There’s just something about putting your work into the public that is vulnerable-making. Especially with this one reality:
Not Everybody’s Gonna Dig It.
My writing style isn’t for everyone. The books I’ve written aren’t 100% loved by all the readers in the world. In fact, I’m sure that out there is someone who sees me as a hack. Somebody who fell on this publishing novels thing due to some fluke.
That I’m not as good as another writer.
Guess what. They’re right. I’m no Shakespeare or Steinbeck (swoon). I’m not going to write as well as Austen or…well…the list could go on for a good long time.
I’m not the best writer in the whole world.
I’m learning to be okay with that.
What I’m not okay with is the feelings of inadequacy. That little voice in my head that says,
I HATE that little voice. Because it doesn’t stay quiet long. It crescendos until it’s no less than a scream. A banshee of discouragement. It makes my fingers seize up. My brain shuts down. Creativity cowers in the corner. Inspiration shrivels.
You’ve had that happen to you? Oh. Isn’t it good that we aren’t alone? Isn’t it refreshing?

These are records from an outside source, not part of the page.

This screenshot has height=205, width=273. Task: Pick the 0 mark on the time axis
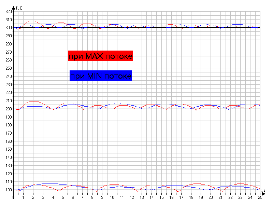point(13,197)
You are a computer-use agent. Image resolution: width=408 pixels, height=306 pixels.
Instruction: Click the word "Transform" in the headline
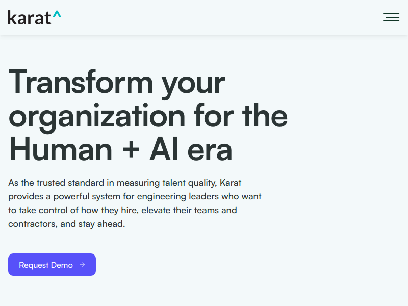point(81,82)
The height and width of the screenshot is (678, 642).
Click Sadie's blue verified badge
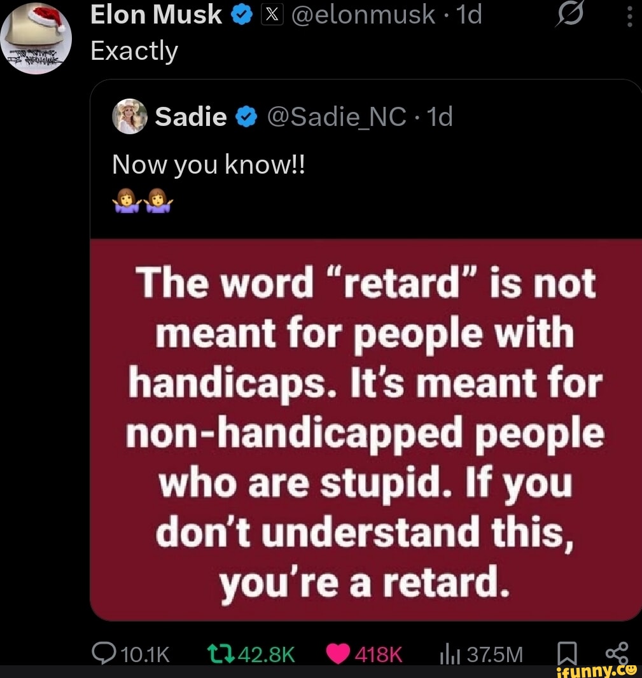[x=246, y=116]
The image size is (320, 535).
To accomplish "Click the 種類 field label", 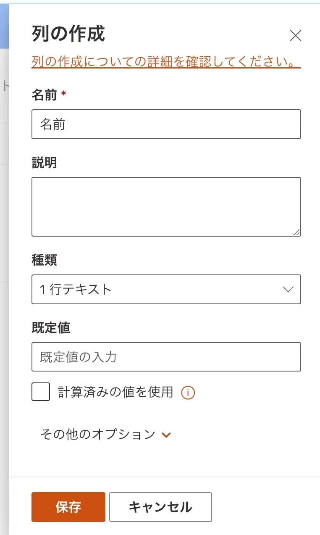I will coord(44,260).
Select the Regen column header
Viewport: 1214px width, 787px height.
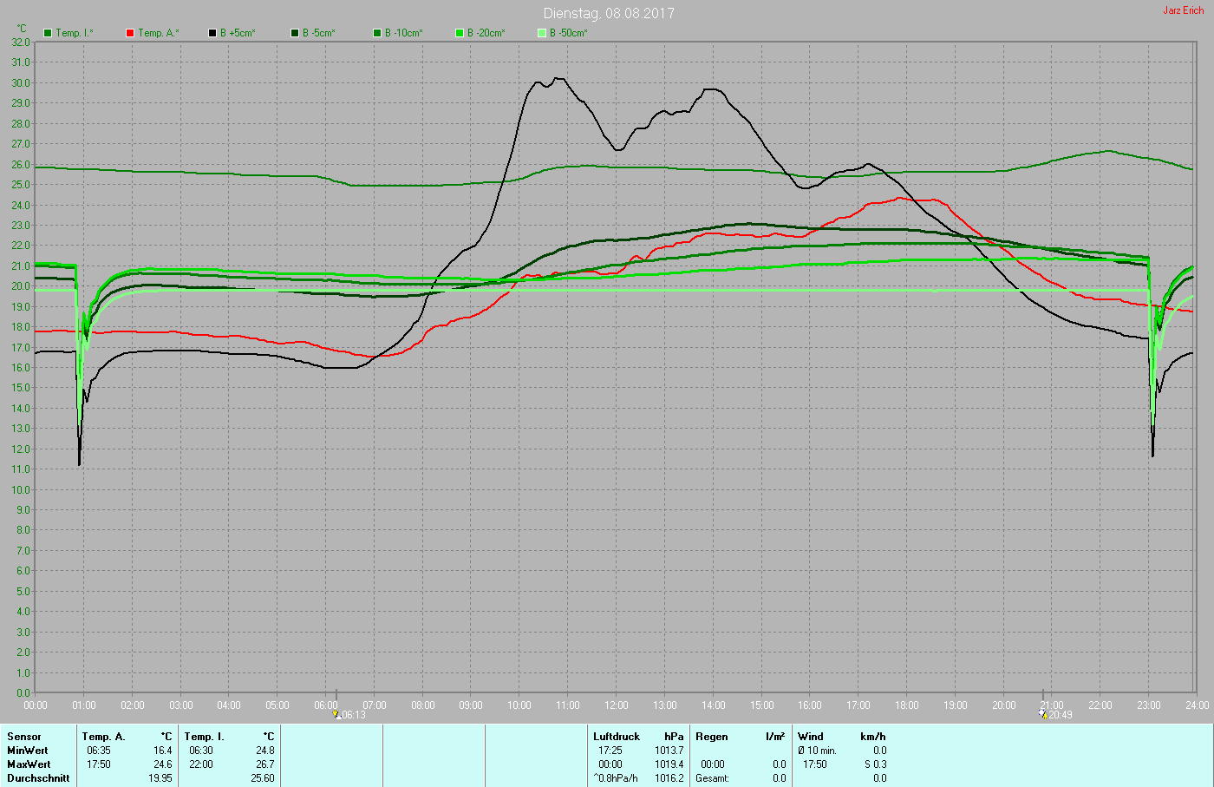[712, 737]
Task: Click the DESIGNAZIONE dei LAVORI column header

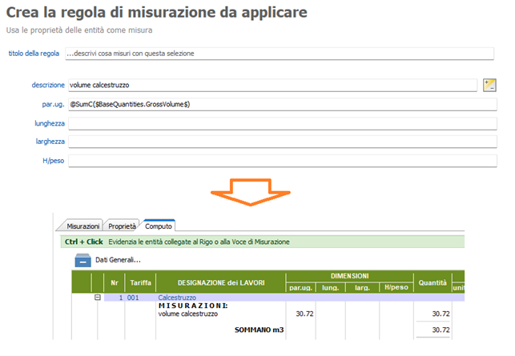Action: 220,282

Let’s be a different voice for each other. How does that sound? Let me get a sip of coffee. I’ve got something to share with you.
In fact, you’re better than good enough. You, my friend, are fearfully and wonderfully made. You were handcrafted in the Image of the most creative Artist and Author in all the world. And He’s promised to keep working on you to make you even better. Every single day.
And all of the good promises of God come true. He never goes back on them. He is honest.
Part of that constant work is that He helps you realize that good work that you were made to do.
Are you a teacher? An artist? Accountant (thank you for being an accountant. I would be in HUGE trouble without accountants)? What is it that you DO that makes you feel fully alive?
Do that. Teach. Create. Account (please account…or whatever it is you money geniuses call it). Put all your all into it. Do it as worship. Prayer. Life lived for God’s glory.
Banish the Banshee.
Seek out the Voice of the Good Shepherd who says,
Oh. And listen to the voices of those who speak His words. Those friends who encourage. Offer hugs. Speak truth in love (even when it stings a little or a lot).
Remember, not everybody’s gonna dig you or your work.
Because your Abba Father thinks you are pretty fantastic. And He loves you enough to keep making you even more of who you are meant to be.
* sigh…. My first inclination is to reiterate to you- YOU ARE GOOD ENOUGH!!! But I know that until YOU believe your good enough, all the words poured out won’t convince you. It’s Kind of like when you are shopping and try on an outfit and ask someone else what they think about it- but you really only make a decision based on what you believe in your heart- and they only think you listened to them if whatever they said agreed with what you already believed in your heart.
This is what I will say though. I was so blessed by the books you have written. The truth is that I am a non-fiction kind of girl. I pretty much have always thought of fiction as a waste of my time. But I had endeavored in my heart to read your two novels because I wanted to be supportive and finally had some reading time on my hands. And, what the Lord revealed to me in that time spent was that fiction (the right fiction) is very much NOT a waste of time. He was able to use what you had written to speak to my heart- encourage me- and remind me of truths that already lived within. Certainly nothing in that resembles a waste of time.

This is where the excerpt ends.